• GIVEN RECORDS:
....

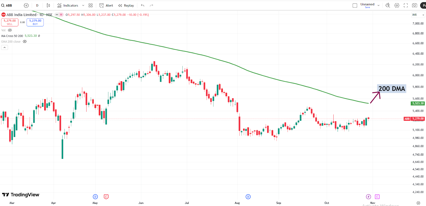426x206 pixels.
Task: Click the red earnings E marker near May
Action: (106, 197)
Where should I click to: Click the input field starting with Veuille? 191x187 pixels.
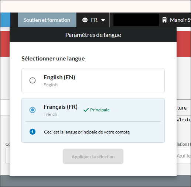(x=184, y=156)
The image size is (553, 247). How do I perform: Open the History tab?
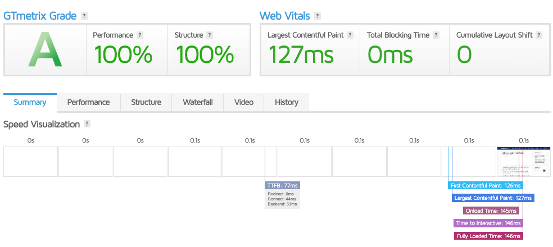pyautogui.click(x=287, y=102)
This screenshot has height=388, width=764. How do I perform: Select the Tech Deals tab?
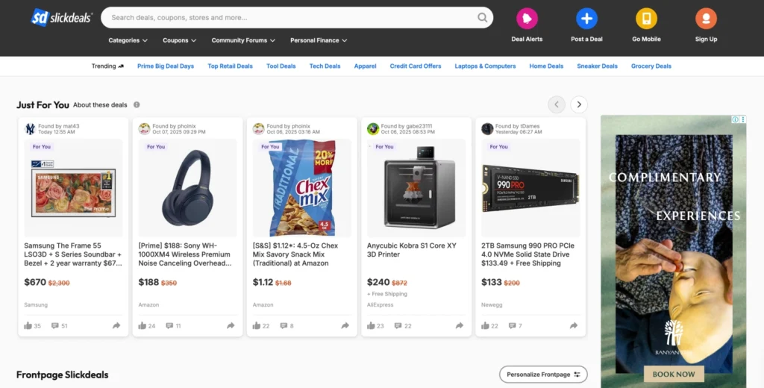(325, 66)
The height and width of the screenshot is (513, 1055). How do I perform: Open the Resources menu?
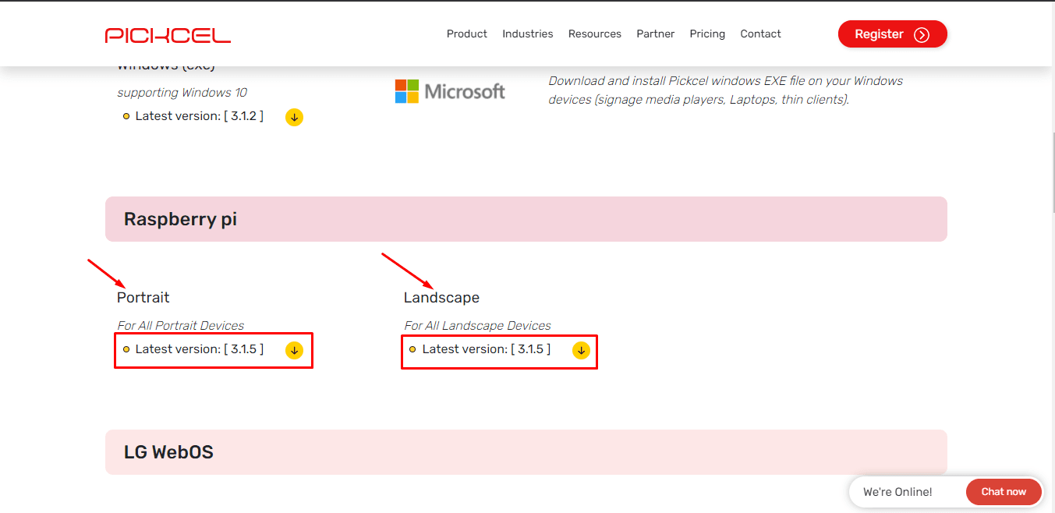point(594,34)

....

• WHAT IS BEING ASKED:
Transcribe exactly the lines from the one holding "The height and" through the final line of the material above, both ends included; any pictures should be dropped.

• WRITTEN RESPONSE:
The height and width of the screenshot is (513, 1055). How do I perform: Open the Resources menu?
point(594,34)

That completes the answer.